The Trial of William Penn: The Verdict That Freed the Jury

Mike Fox

Three hundred and fifty-five years ago today, in what would later come to define the historic conception of a criminal jury, an English jury refused to tender an unjust verdict. 

As the founder of Pennsylvania, William Penn may now be a household name. But in 1670, Penn wasn’t yet a celebrated figure in American history. He was a young Quaker preacher living in London—a member of a religious group that the government saw as a threat. The law at the time, known as the Conventicle Act, made it illegal for more than five people to gather for worship outside the state-sanctioned Church of England.

The conception of jury independence dates back to a dramatic and defiant moment in English history. Penn and his fellow Quaker, William Mead, were arrested for preaching to a crowd on a London street. There was no doubt they were guilty under the law. The prosecution had witnesses, and the judge had every intention of securing a conviction. But the law was unjust.

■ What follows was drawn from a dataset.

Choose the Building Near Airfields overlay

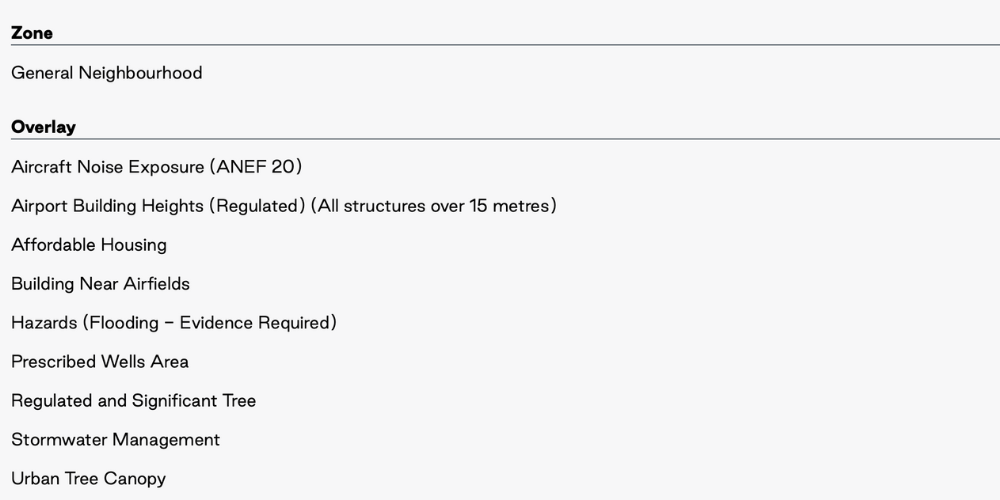pos(101,284)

The trial was a spectacle. The judge—determined to punish the Quakers—tried to compel the jury to reach a guilty verdict. When jurors failed to oblige, the judge rejected their verdict, locked them up without food, water, or heat, and threatened them with fines and imprisonment. But Edward Bushel and his fellow jurors held their ground.

After two days of this harsh treatment, the jury came back with a final verdict: Not Guilty. For refusing to do the government’s bidding, the judge fined the jurors, held them in contempt, and ordered them imprisoned until they paid the fines. 

But Edward Bushel refused to be silenced. Rather than pay the fine, he challenged his imprisonment. It was then that Court of Common Pleas Chief Justice Sir John Vaughan declared that the jury’s decision was its own. Accordingly, Vaughan explained that jurors cannot be penalized on account of their verdicts.

Bushel’s Case is more than just a dusty legal precedent. This crucial decision established what we now know as jury independence. The Framers recognized that the jury trial was a cornerstone of fairness and self-governance—a vital check on the very power they were helping to create. Bushel’s case is a powerful reminder of the unique role that ordinary people play in our justice system. The citizen jury is not simply a passive audience but a vital check on the exercise of government power.

With a president who has wielded the immense power of the federal government against anyone who stands in his way, this historical role of the jury is all the more important. Just as Bushel rejected Penn and Mead’s ill-conceived prosecution, jurors today can—and should—defy the unjust application of laws that tear at the very fabric of civil society.